# Steel case ammo?



## 8Eric6 (May 9, 2010)

I'm wanting to stock up on 9mm just wondering if steel cased ammo is a big no no


----------



## TedDeBearFrmHell (Jul 1, 2011)

wasnt there just a big thread debating steel case ammo , last week?


----------



## Gunners_Mate (Feb 17, 2010)

yep

http://www.handgunforum.net/general-semi-auto/28315-whats-so-bad-about-steel-cased-ammo.html


----------



## Holly (Oct 15, 2011)

I just melt my extra forks and spoons. I'm a real do-it-yourselfer.... Anything else just makes me feel like a whimp.


----------



## 8Eric6 (May 9, 2010)

oh sorry haven't been on here in awhile thanks for the link


----------



## HK Dan (Dec 22, 2010)

Wolf is notoriously out of spec, and the laquered steel does cause problems with automatics. In Pincus' Combat Focus Shooting class a guy brought Wolf. He got a lot of practice with his malfunction drills.


----------



## hrk (Oct 25, 2011)

Buddy brought some Y'all mart cheap Tul Ammo Steel 380
to the range tried some with the 238 it wouldn't even chamber
the stuff...


----------

---+---

--- Written exercise ---
According to the thread on steel case ammo, what did the man who brought Wolf to Pincus' Combat Focus Shooting class get a lot of practice with? Base the answer on the steel case ammo thread alone, not on the records.

---+---

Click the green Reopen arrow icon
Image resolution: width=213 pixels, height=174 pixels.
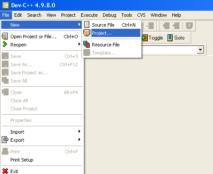[x=5, y=44]
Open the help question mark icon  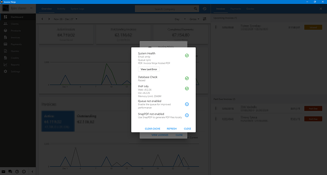point(17,172)
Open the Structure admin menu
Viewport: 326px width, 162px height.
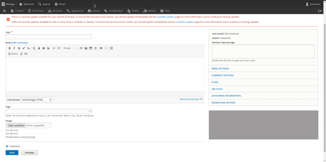(55, 11)
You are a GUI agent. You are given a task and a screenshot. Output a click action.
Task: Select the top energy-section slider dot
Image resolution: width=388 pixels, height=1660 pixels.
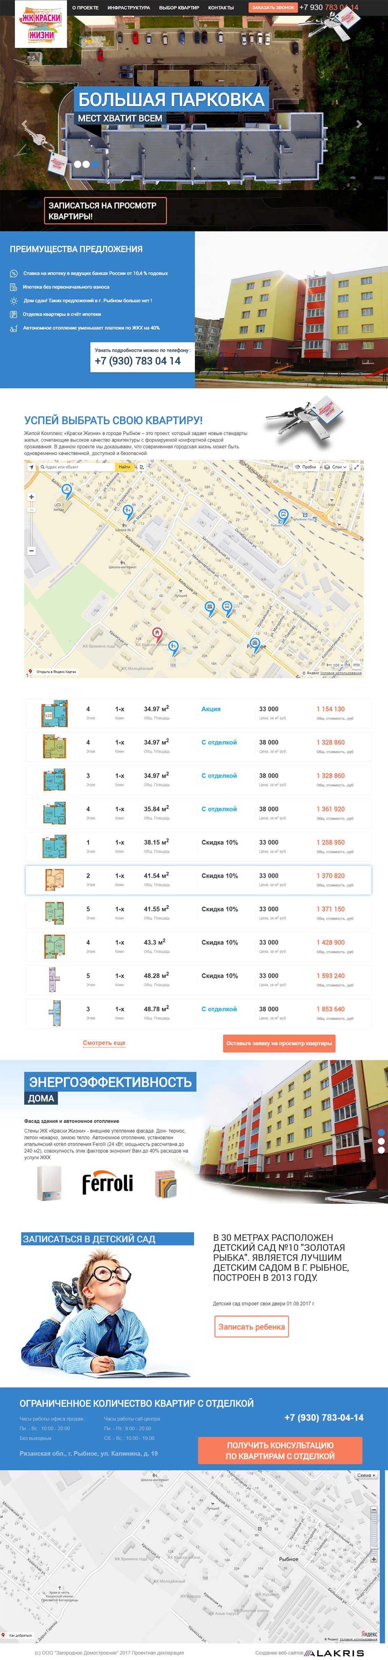click(381, 1132)
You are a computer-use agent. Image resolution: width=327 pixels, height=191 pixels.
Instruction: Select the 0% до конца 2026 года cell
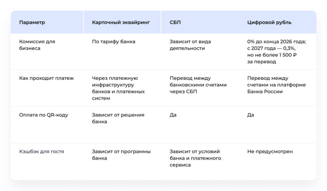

---+---

--- Solution to this exercise ---
His malfunction drills.